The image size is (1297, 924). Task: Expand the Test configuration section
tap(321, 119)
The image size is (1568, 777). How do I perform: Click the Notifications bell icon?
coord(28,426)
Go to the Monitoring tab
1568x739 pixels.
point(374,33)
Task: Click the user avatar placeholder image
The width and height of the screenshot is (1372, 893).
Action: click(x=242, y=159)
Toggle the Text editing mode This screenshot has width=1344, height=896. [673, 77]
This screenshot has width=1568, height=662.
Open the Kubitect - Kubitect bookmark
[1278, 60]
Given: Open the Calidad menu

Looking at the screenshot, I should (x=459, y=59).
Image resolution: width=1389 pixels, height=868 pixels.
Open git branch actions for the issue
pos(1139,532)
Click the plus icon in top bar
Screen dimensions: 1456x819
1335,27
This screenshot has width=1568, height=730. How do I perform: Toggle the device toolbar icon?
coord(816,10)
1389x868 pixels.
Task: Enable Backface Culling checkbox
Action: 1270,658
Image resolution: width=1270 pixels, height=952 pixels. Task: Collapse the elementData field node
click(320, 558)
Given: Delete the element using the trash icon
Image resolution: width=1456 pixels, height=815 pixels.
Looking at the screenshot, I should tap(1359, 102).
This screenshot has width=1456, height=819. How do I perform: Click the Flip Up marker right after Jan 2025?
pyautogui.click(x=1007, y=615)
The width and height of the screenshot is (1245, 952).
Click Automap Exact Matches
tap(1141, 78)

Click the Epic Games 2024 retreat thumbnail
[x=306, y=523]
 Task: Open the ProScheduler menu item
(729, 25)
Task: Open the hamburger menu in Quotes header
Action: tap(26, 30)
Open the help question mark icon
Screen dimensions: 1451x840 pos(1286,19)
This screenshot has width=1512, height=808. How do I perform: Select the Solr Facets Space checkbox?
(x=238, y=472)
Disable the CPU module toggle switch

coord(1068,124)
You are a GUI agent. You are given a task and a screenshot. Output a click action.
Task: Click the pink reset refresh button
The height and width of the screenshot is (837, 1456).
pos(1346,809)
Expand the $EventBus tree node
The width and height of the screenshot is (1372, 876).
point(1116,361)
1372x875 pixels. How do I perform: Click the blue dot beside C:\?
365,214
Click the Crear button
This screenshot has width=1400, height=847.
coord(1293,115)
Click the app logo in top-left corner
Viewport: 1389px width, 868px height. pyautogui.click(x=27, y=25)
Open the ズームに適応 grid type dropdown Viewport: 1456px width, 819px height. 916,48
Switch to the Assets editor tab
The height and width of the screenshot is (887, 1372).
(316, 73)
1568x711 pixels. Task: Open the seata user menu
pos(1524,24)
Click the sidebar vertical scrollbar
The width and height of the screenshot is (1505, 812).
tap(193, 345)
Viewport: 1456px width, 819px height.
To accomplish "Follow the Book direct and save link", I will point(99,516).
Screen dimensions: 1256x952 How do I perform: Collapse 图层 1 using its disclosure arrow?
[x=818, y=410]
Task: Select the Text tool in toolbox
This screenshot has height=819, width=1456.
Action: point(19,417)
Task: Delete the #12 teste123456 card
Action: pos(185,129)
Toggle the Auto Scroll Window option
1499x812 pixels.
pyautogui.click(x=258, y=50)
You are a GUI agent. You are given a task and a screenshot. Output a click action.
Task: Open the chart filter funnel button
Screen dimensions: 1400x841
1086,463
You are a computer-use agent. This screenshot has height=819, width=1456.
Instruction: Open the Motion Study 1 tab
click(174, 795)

# # #

What is expected
Starting at the line that contains "Screen dimensions: 1256x952", output every remaining line of the data exactly, and stop after the last one.

Output of the task
Screen dimensions: 1256x952 How do I perform: Collapse 图层 1 using its disclosure arrow?
[x=818, y=410]
Task: Select the Text tool in toolbox
This screenshot has height=819, width=1456.
Action: point(19,417)
Task: Delete the #12 teste123456 card
Action: pos(185,129)
Toggle the Auto Scroll Window option
1499x812 pixels.
pyautogui.click(x=258, y=50)
You are a GUI agent. You are given a task and a screenshot. Output a click action.
Task: Open the chart filter funnel button
Screen dimensions: 1400x841
1086,463
You are a computer-use agent. This screenshot has height=819, width=1456.
Instruction: Open the Motion Study 1 tab
click(174, 795)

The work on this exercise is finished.